:: Texte fourni ::
■ ■ ■ ■

J’avais envie d’y croire. Un film d’horreur raconté à travers les yeux d’un chien ? L’idée avait de quoi intriguer. Mais après une heure quarante de plans contemplatifs, de symbolisme creux et de tension absente, une seule chose reste : un grand vide.
Good Boy veut être un drame existentiel sur la loyauté, la mort et la solitude. En réalité, il n’est qu’un exercice de style qui se prend pour une méditation. Le réalisateur empile les plans lents et les silences lourds en espérant créer du sens, mais il n’en ressort qu’une impression d’avidité — celle d’un film qui veut paraître profond sans rien dire de concret.
Tout ici semble calculé pour suggérer quelque chose sans jamais oser le montrer. Le chien, pourtant protagoniste principal, n’est jamais véritablement incarné. L’humain, lui, est réduit à un fantôme apathique. Et le spectateur ? Il observe, impassible, un drame qui ne décolle jamais.
Visuellement, c’est soigné. Techniquement, c’est propre. Mais émotionnellement, c’est le néant. Good Boy n’a ni frisson, ni cœur, ni vrai propos. Juste une lente descente dans le rien, où même le hurlement final (au sens propre comme au figuré) sonne faux.
En sortant du film, on se demande ce qu’on vient de regarder — et surtout, pourquoi.
Ma Note : 2/10
Beau, vide et prétentieux. Un film qui a la gueule d’un chef-d’œuvre et l’âme d’une publicité pour croquettes premium.

■ ■ ■ ■

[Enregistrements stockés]
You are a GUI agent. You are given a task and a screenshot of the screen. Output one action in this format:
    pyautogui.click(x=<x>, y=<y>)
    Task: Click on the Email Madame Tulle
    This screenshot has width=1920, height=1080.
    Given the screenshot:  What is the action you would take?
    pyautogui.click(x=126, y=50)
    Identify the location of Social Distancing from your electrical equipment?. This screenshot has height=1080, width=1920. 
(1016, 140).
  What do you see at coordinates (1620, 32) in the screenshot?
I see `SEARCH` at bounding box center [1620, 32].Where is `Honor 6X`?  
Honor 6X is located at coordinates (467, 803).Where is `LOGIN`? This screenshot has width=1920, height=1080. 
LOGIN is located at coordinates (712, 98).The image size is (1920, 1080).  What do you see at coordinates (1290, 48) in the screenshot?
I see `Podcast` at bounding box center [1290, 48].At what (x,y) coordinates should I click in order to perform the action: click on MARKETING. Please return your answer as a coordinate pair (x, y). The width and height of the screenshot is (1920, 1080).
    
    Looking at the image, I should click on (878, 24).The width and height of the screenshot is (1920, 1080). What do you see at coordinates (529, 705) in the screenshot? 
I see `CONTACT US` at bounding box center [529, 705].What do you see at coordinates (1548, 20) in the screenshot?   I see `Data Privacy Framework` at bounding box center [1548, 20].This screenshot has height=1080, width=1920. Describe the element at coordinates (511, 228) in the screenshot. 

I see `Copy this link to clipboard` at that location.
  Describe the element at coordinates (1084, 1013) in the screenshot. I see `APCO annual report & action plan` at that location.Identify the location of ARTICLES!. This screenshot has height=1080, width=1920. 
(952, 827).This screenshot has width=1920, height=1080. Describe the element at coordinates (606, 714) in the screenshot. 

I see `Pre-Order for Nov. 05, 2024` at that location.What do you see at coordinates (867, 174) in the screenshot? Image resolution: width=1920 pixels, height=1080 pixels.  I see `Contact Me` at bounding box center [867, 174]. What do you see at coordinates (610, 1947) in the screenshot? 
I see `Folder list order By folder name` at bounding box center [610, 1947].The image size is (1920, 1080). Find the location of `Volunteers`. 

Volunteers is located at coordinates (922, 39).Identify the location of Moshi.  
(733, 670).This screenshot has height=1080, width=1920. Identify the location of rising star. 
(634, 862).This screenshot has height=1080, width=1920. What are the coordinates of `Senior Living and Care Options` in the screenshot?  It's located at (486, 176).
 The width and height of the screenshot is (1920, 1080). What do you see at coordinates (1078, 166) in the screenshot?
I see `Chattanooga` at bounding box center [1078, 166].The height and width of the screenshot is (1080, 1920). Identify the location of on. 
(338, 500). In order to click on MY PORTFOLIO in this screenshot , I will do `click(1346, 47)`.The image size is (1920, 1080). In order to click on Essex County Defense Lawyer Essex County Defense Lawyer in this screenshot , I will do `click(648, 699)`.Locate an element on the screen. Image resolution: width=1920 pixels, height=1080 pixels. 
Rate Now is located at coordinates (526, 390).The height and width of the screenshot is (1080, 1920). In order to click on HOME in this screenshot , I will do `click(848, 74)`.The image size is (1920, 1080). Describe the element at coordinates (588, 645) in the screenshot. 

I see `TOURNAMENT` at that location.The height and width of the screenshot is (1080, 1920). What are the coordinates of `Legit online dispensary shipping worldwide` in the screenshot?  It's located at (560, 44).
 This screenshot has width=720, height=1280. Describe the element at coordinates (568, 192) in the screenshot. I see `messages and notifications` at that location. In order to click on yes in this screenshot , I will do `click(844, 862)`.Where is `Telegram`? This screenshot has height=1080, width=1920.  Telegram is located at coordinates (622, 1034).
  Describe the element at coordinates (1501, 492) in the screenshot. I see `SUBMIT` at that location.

■ ■ ■ ■

:: Tâche assignée ::
Recopiez intégralement, sans la moindre modification, la critique du film Good Boy placée plus haut.

:: Solution du problème ::
J’avais envie d’y croire. Un film d’horreur raconté à travers les yeux d’un chien ? L’idée avait de quoi intriguer. Mais après une heure quarante de plans contemplatifs, de symbolisme creux et de tension absente, une seule chose reste : un grand vide.
Good Boy veut être un drame existentiel sur la loyauté, la mort et la solitude. En réalité, il n’est qu’un exercice de style qui se prend pour une méditation. Le réalisateur empile les plans lents et les silences lourds en espérant créer du sens, mais il n’en ressort qu’une impression d’avidité — celle d’un film qui veut paraître profond sans rien dire de concret.
Tout ici semble calculé pour suggérer quelque chose sans jamais oser le montrer. Le chien, pourtant protagoniste principal, n’est jamais véritablement incarné. L’humain, lui, est réduit à un fantôme apathique. Et le spectateur ? Il observe, impassible, un drame qui ne décolle jamais.
Visuellement, c’est soigné. Techniquement, c’est propre. Mais émotionnellement, c’est le néant. Good Boy n’a ni frisson, ni cœur, ni vrai propos. Juste une lente descente dans le rien, où même le hurlement final (au sens propre comme au figuré) sonne faux.
En sortant du film, on se demande ce qu’on vient de regarder — et surtout, pourquoi.
Ma Note : 2/10
Beau, vide et prétentieux. Un film qui a la gueule d’un chef-d’œuvre et l’âme d’une publicité pour croquettes premium.